Brüllend stürzte sich Drachenkralle dann nochmal mit erhobener Metallfaust auf mich, doch dieses Mal war ich zum Glück etwas mehr vorbereitet, meine Reaktion erfolgte somit blitzartig und intuitiv. Ich duckte mich unter seinem Schlag hinweg, griff mit der rechten Hand nach oben an seine Maske, trat ihm von unten kräftig zwischen die Beine und hebelte seinen Körper dann einfach über mich hinweg. Mit einem lauten Keuchen kam mein Gegner hinter mir wieder auf dem Boden auf und rollte sich über Selbigen ab, um sich nur kurz darauf wieder aufzurappeln, da erst bemerkte ich, dass ich noch immer seine Metallmaske in der Hand hielt. Schmal lächelnd starrte ich diese für eine Sekunde lang an, ehe ich sie fallenließ und darauf wartete, dass diese sogenannte Drachenkralle sein Gesicht in mein Blickfeld drehte. Doch kaum konnte ich in die orange, roten Augen meines Gegenübers blicken, setzte mein Herz für einen Moment lang aus. „Atreus?", fragte ich ungläubig, als ich das Gesicht meines Gegenübers, als das meines tot geglaubten Bruders erkannte. „Wer zum Dämonenkönig soll denn bitte Atreus sein?", fragte er nur eiskalt zurück und starrte mich dabei verwirrt an. Auf der anderen Seite lief mir nur ein Schauer über den Rücken, als mein Bruder sowohl mich, als auch seinen eigenen Namen nicht zu erkennen schien. Vor Schock über diese Wende des Schicksals wurden meine Finger mit einem Mal ganz schlaff, sodass mein Schild klappernd zu Boden fiel.

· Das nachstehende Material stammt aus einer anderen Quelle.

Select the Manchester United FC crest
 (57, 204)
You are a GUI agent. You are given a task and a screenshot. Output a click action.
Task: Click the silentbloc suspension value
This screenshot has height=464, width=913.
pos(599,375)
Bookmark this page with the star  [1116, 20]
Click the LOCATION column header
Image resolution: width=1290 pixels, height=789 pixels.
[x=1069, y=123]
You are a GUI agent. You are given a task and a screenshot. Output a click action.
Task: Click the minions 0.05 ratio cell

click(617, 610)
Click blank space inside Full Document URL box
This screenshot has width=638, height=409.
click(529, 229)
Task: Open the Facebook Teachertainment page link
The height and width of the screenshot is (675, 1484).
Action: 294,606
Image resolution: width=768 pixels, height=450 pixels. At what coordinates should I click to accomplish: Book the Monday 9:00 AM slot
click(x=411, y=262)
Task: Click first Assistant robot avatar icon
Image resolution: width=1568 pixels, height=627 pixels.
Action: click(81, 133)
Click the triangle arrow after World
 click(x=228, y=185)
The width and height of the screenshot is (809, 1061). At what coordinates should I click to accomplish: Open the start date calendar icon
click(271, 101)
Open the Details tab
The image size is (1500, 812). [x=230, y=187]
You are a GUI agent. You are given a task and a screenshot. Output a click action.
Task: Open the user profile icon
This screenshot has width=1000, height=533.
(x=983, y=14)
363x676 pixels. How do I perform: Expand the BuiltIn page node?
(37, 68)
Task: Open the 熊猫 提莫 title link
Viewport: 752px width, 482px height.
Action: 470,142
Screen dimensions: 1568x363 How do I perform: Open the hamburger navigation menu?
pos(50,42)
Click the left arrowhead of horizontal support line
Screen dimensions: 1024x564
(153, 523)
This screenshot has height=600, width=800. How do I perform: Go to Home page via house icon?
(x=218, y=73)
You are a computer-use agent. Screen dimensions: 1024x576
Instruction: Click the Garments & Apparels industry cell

Atreus hingegen ließ sich diese Chance nicht entgehen und schlug mich gnadenlos mit seinem Metallarm nieder, woraufhin ich das Bewusstsein verlor.

Viggo:
„Du hast mir wahrlich gute Dienste geleistet und dir deinen Preis verdient, mein Freund", meinte Dragona in seiner typisch überheblichen Tonlage, während wir auf das große Drachenjägerschiff zugingen. „Ich bin nicht dein Freund, ich will nur meinen Bruder abholen und dich dann hoffentlich niemals wiedersehen", gab ich zurück. „Ganz wie du meinst", entgegnete er darauf nur und blieb vor der Laufplanke stehen. Ungeduldig schaute ich hinauf und atmete erleichtert aus, als einer der Jäger Reiker, wenn auch in Handschellen, hinunterführte. „Nehmt sie ihm ab", befahl Dragona und deutete kurz auf die Handschellen. Sofort leistete der Jäger Folge und Sekunden später landete das Metall auf dem Holz. „Na los, geh schon zu deinem Bruder", meinte Kelbek, der ebenfalls am Ende der Planke stand. Erst noch etwas unschlüssig, dann aber mit sicherem Schritt kam Reiker zu mir getreten und sah mich leicht ungläubig an. „Du bist auf ihre Forderungen eingegangen", stellte er einfach nur fest. „Du bist mein Bruder...", antwortete ich einfach nur. „Danke", gab er dann nur zurück. „Jederzeit wieder... und jetzt lass uns gehen", schlug ich vor und drehte mich schon von dem Schiff weg, als ich plötzlich Dragonas Hand auf meiner Schulter spürte. „Ich befürchte, es gibt da noch ein letztes Problem", murmelte er leise, zog mich ohne Vorwarnung zu sich und schlug mir kräftig in die Magengrube. Schnaufend sackte ich zusammen, während Reiker irgendetwas brüllte, was ich nicht verstand, daraufhin aber wohl grob ein gutes Stück von uns weggeschleudert wurde. „Wir... wir hatten eine Abmachung!", schrie ich so laut wie möglich an Dragona gerichtet. „Ja und diese Abmachung sah vor, dass ich Reiker gehenlassen würde, aber es war niemals die Rede davon, dass du auch gehen darfst", erklärte dieser gelassen. „Verräter!", spuckte mein Bruder aus, schlug den nächstbesten Drachenjäger in seiner Nähe nieder und schnappte sich dessen Schwert. Derart bewaffnet stürmte er anschließend auf Dragona zu, jedoch konnte er kaum fünf Schritte zurücklegen, bevor ihn auf einmal ein Messer in die Brust traf. „Nein!", schrie ich noch immer keuchend und blickte zu Kelbek, der den Arm noch zum Wurf gehoben hatte. Grinsend beobachtete Dragonas Freund, wie Reiker langsam in sich zusammenfiel und schließlich röchelnd erschlaffte.